Content starts

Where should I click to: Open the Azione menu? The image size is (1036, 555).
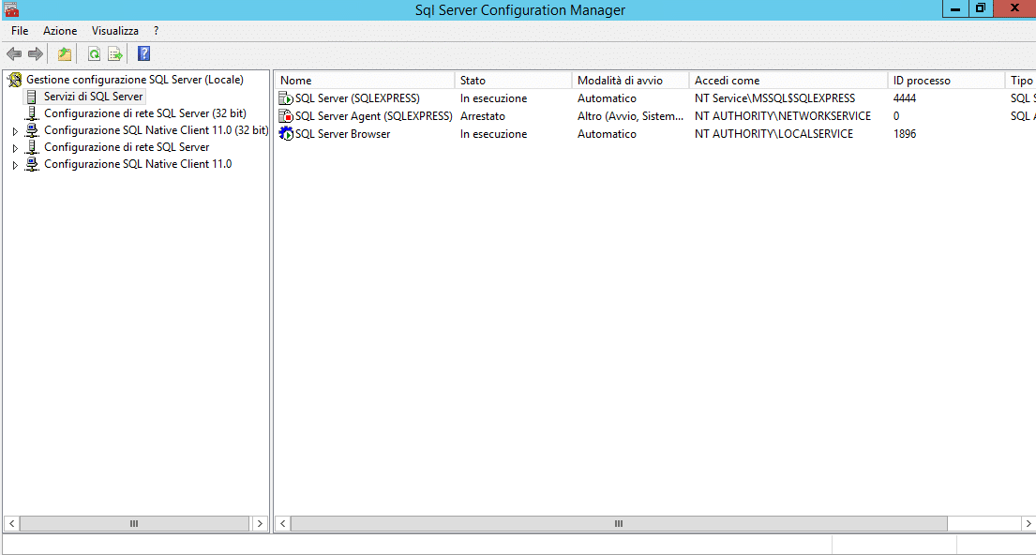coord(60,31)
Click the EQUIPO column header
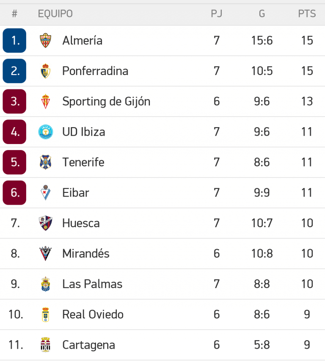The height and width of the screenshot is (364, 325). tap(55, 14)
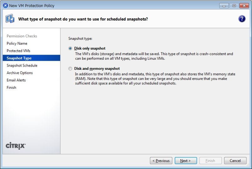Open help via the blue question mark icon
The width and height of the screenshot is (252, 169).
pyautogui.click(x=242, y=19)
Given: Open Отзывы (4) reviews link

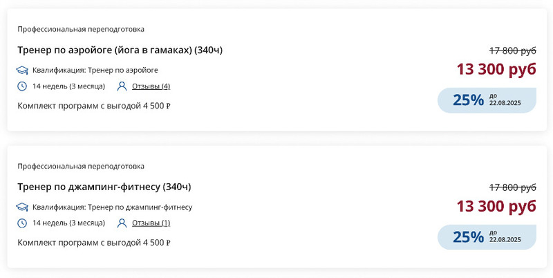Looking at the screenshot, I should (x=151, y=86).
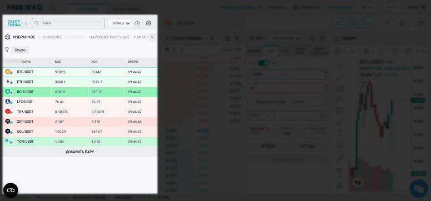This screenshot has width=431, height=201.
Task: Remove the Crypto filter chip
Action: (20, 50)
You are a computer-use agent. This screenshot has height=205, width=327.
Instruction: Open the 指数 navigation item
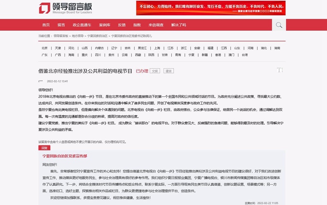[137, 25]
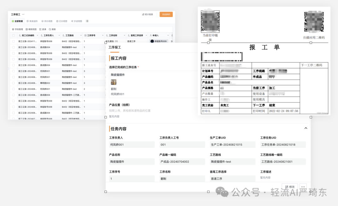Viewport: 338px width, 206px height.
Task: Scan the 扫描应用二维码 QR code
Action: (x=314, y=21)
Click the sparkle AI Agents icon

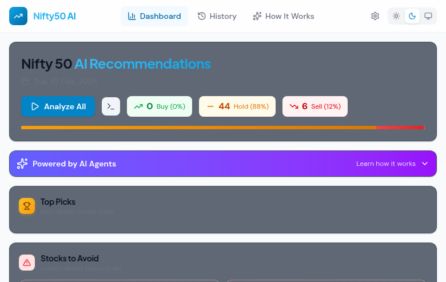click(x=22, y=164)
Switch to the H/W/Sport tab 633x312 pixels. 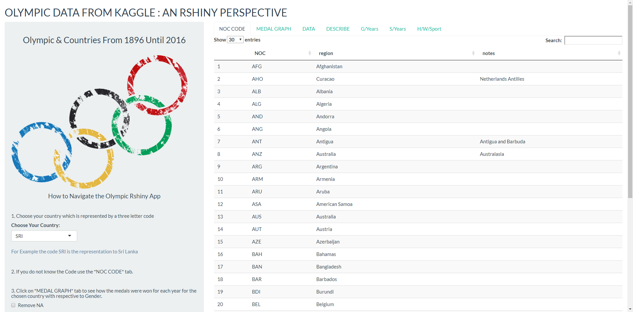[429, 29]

Content ends
Content starts

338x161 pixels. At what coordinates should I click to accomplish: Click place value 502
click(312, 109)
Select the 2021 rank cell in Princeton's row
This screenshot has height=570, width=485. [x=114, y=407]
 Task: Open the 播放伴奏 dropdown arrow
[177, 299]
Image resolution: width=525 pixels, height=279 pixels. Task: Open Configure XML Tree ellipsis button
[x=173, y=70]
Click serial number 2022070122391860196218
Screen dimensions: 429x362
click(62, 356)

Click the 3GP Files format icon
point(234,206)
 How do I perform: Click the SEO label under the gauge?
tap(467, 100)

Content ends

[TASK ITEM]: Could you repeat, exactly, only the lines above starting at the one that has "Where should I" and stopping after the one that has "You are a computer-use", without the pictures?

[ANSWER TO THIS TASK]:
Where should I click to: Open the Azione menu? The image size is (1036, 555).
coord(60,31)
Click the EQUIPO column header
The height and width of the screenshot is (364, 325). tap(55, 14)
Open help via the blue question mark icon
The width and height of the screenshot is (252, 169).
pyautogui.click(x=242, y=19)
Given: Open Отзывы (4) reviews link

Looking at the screenshot, I should (x=151, y=86).
This screenshot has width=431, height=201.
Task: Remove the Crypto filter chip
Action: (20, 50)
You are a computer-use agent. This screenshot has height=205, width=327.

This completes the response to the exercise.